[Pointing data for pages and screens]
++++++++
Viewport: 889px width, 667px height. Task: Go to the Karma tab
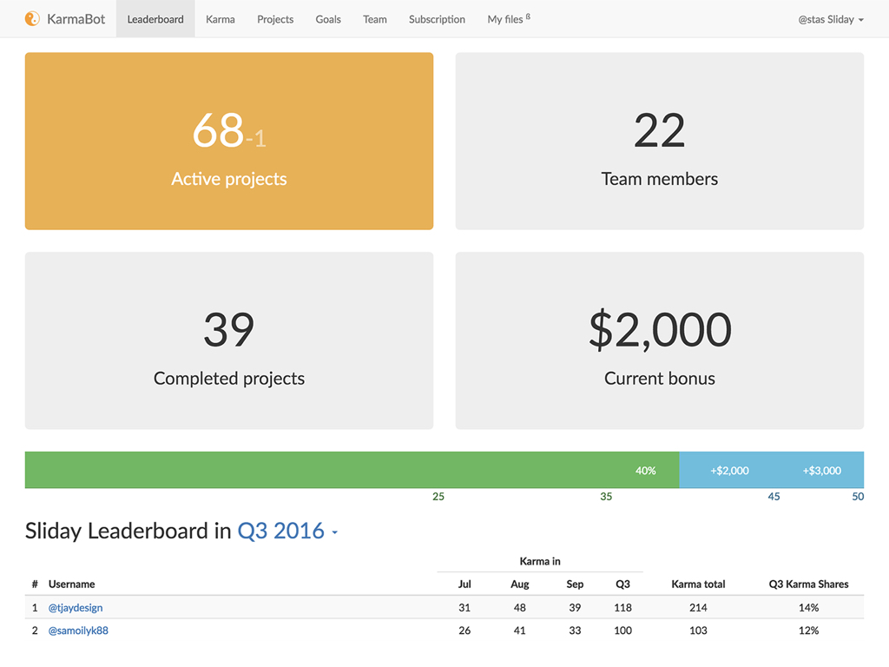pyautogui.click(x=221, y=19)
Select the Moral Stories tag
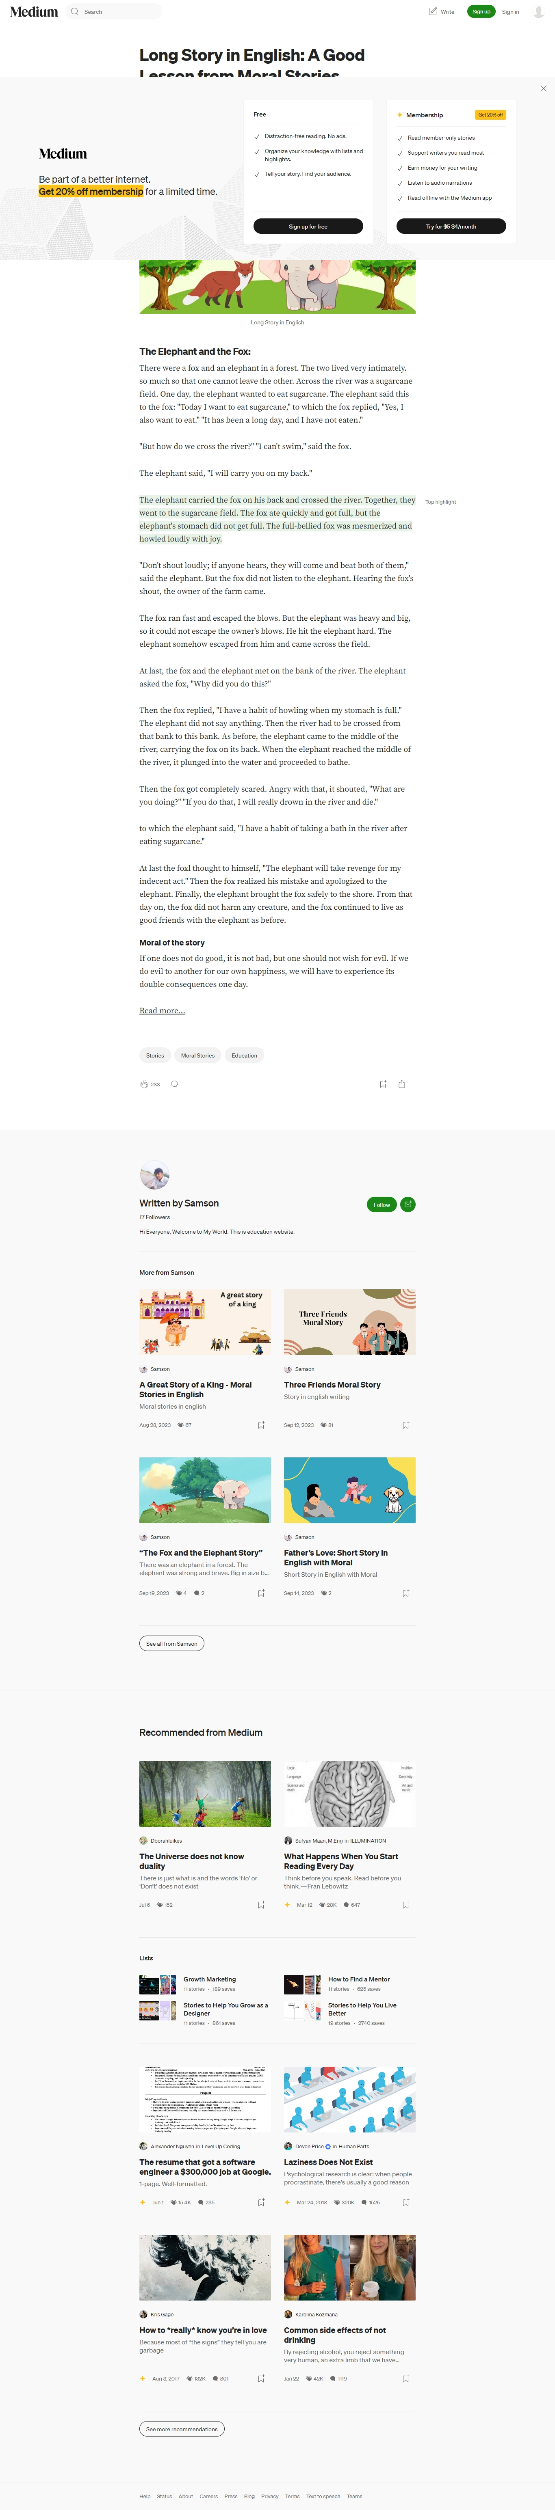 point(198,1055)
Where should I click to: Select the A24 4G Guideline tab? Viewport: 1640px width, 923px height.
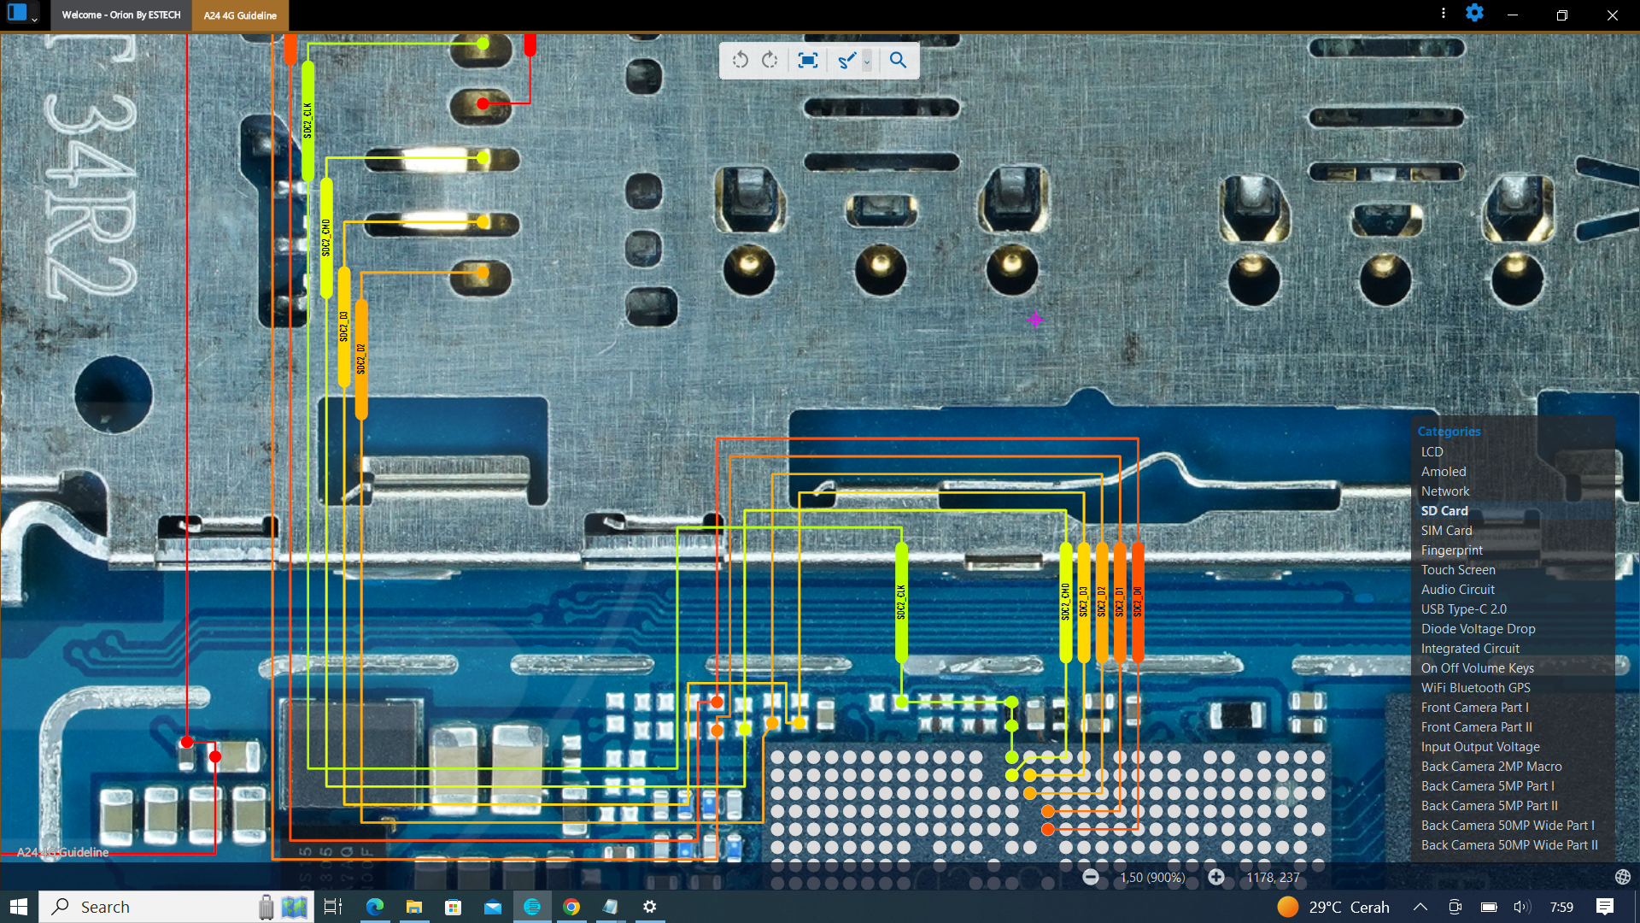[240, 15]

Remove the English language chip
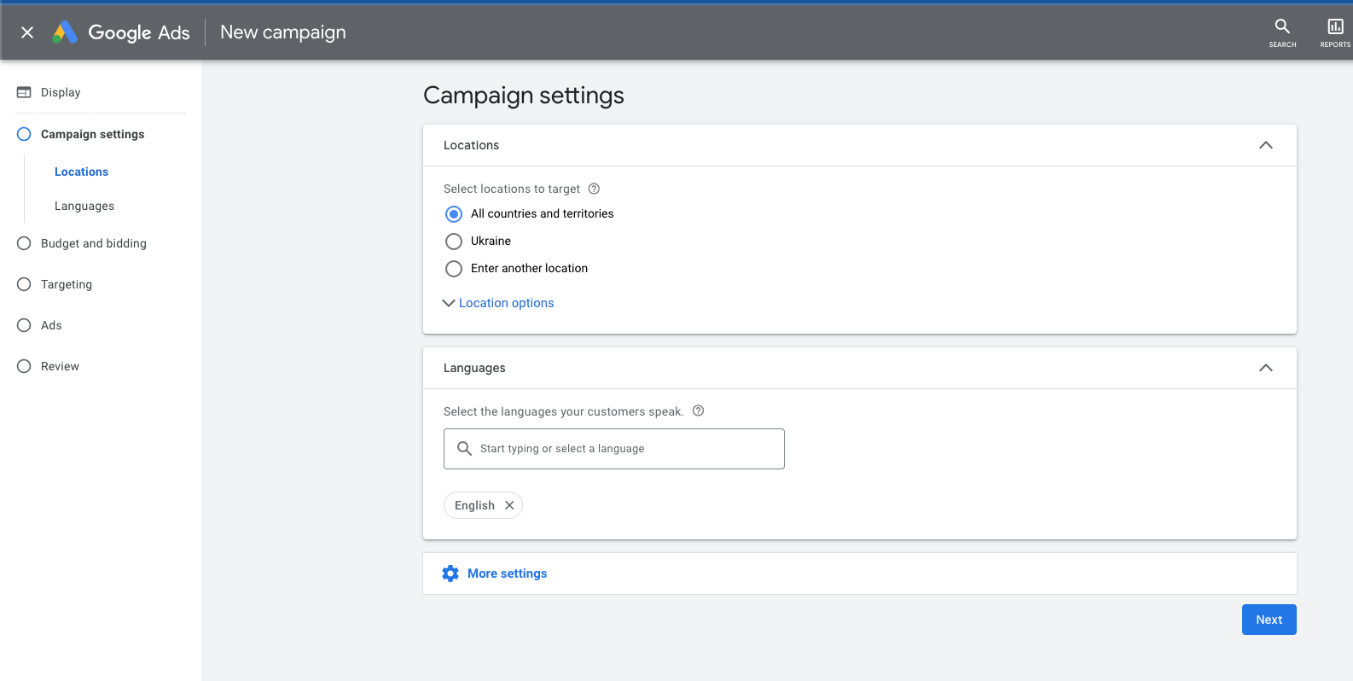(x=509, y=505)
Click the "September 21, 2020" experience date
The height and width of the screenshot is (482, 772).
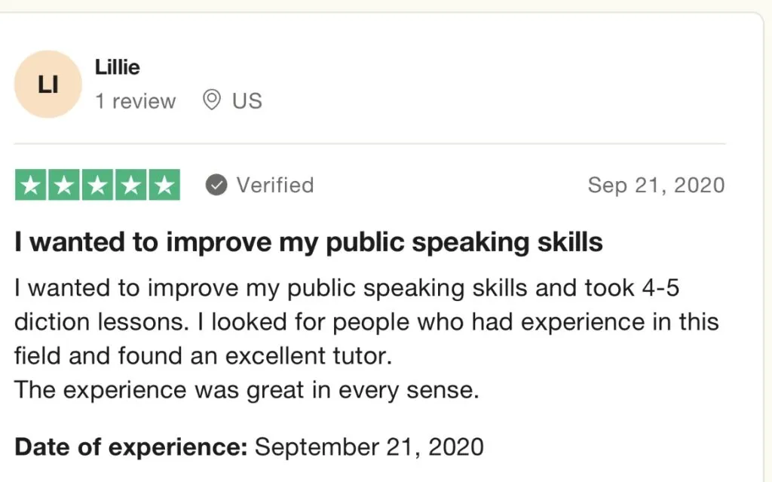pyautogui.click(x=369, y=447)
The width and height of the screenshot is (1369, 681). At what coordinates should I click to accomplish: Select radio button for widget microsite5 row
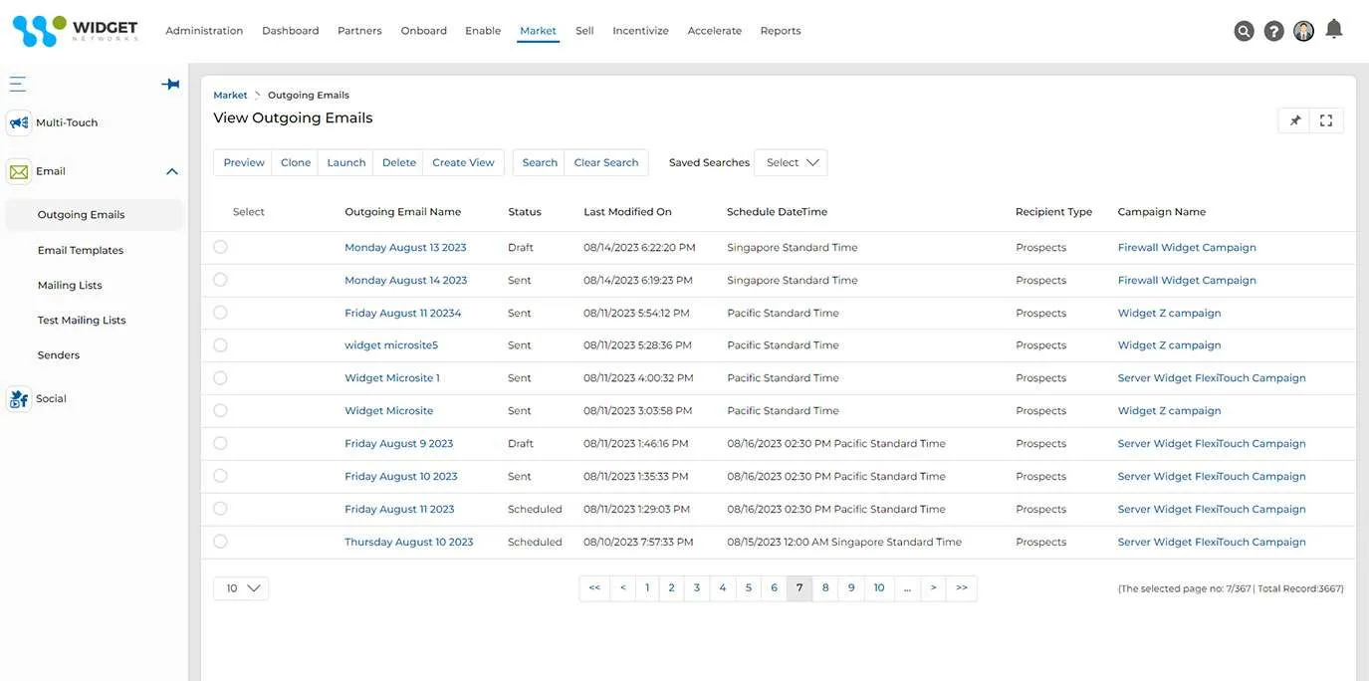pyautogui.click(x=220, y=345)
++++++++
*YOUR TASK*. Put every line of the records above into a Markdown table with two columns, Row for the row number and Line for the line itself, and leave out blank lines. Keep the pictures out of the answer.

*ANSWER BELOW*.
| Row | Line |
|---|---|
| 1 | Viewport: 889px width, 667px height. Task: Go to the Karma tab |
| 2 | pyautogui.click(x=221, y=19) |
| 3 | Select the Moral Stories tag |
| 4 |  point(198,1055) |
| 5 | Where should I click to: Select the A24 4G Guideline tab? Viewport: 1640px width, 923px height. |
| 6 | [240, 15] |
| 7 | Remove the English language chip |
| 8 | (x=509, y=505) |
| 9 | Click the "September 21, 2020" experience date |
| 10 | The height and width of the screenshot is (482, 772). |
| 11 | pyautogui.click(x=369, y=447) |
| 12 | The width and height of the screenshot is (1369, 681). At what coordinates should I click to accomplish: Select radio button for widget microsite5 row |
| 13 | pyautogui.click(x=220, y=345) |